Component parts and batteries demand will grow rapidly and smart, early investments in production and assembly will command capital, trained workforce and market expansion.

The 10 Northeast State Governors designing the Transportation and Climate Initiative represent 4 trillion dollars of gross domestic product. The close proximity of Vermont to those States makes it a player in the manufacturing sector. It will not be a Detroit but it can capture the brass ring sooner than its neighbors.
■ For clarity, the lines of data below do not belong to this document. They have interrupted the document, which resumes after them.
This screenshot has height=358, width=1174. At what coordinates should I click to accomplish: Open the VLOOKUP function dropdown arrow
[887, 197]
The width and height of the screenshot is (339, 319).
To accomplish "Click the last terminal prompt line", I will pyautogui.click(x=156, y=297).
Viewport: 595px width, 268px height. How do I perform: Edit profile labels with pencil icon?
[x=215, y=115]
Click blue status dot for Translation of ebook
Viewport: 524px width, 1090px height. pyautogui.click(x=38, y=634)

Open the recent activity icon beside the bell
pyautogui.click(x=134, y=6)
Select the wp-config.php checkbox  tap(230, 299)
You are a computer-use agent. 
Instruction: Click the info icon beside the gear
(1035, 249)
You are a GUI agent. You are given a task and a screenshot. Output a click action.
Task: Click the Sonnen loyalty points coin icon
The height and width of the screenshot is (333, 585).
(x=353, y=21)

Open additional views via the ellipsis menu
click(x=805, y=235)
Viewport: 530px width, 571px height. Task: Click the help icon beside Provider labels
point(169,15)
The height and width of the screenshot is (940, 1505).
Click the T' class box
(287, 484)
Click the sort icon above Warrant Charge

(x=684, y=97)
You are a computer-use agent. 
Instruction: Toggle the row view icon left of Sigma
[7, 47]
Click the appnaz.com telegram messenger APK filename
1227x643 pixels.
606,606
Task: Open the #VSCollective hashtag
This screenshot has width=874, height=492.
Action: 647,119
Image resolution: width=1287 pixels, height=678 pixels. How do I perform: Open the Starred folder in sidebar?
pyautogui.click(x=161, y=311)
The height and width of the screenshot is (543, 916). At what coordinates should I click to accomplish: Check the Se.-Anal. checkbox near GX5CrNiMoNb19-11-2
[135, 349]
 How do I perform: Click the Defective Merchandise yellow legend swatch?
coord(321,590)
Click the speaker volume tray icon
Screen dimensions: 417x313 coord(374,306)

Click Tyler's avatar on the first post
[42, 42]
AFL-CIO should lead this idea and work with Governor Scott to recruit capital and industry to look at VT as a centrally located site to feed the Northeast market and rely upon renewable energy to power the assembly lines.

Thaddeus Cline

The average fuel mileage of a vehicle in the United States is 24.7
A mode T got 21.
Average payback , that is return on investment of Electric Vehicles is 5-6 years . The average car lasts over 11 years here in America.
And let’s not forget the time it takes from your life just to get maintenance done on your car.
Work productivity will go up with the use of EV’s
The technology of getting the ingredients to make electric batteries is getting better and more ecologically safe.
As is recycling of Batterys p. In Japan they use old electric car batteries to power street lamps .
For many years now there have been plans to put excess power from car batteries back onto the grid . Some people in fact do that . One person I herd about here in Vt. Is using his old electric car to put power back on the grid .
When we do that it lowers power electric companies have to buy that’s more expensive and pollutes more .
The list will continue.

Mia Kro

Before you tout the electric car, read this article:

There are too many monkeys on this planet for each one to have a personal, high-speed transportation device and unfettered access to the thermostat.

Sandy J Rhodes

All the savings on EV maintenance and not buying gas. Recharging doesn’t come free. And it will be more expensive in the winter when batteries lose capacity. Then wait until you have to put in a new set of batteries. No one ever talks about that because it is expensive and may offset all those saving so often cited. EV’s are inevitable but they won’t be the savior of VT. And they won’t clean up VT’s air quality since there is no way of preventing the rest of the world’s pollution from entering it’s borders.

Robert Gifford

News flash Co2 is not the only problem. 50% of the warming effect the earth is seeing is not from C02. Its from CFC, HFC, methane and a bunch of other things that have not a lot to do with burning fossil fuel. These are GHG’s that can in some cases be 100,000 times worse then C02. EV cars are great but they are only working on half the problem. This means that the economic numbers are only about 50% of the problem. The kicker is that all the activists dont even mention the other problem which is just as important. Look at all the press. How often do you hear about all the AC units in China and India (the USA doesn’t use HFC gases).
We could be cleaner but EV cars dont address half the problem. The full story is always better.

Arthur Hendrickson

The six hundred dollars a year savings that electric vehicle owners currently enjoy can easily be explained and it will come to an end. When they start having to pay their fair share of maintaining the highways presently paid for at the gas pumps.. Common sense says there will be a time that EV owners will have to chip in and through some sort of taxation.

David C. Austin

Breathless enthusiasm for Electric Vehicles should be tempered by an understanding of the negative environmental impacts created as a result of the materials used to manufacture the batteries they rely on. The absence of this suggests either naïveté or disingenuousness. Or a level of comfort with the notion of “out of sight, out of mind”.EV’s will not save the world. Technology largely created the environmental problems the world is facing, it won’t solve them. True change requires sacrifice and a commitment to real personal responsibility for how one treads upon the Earth.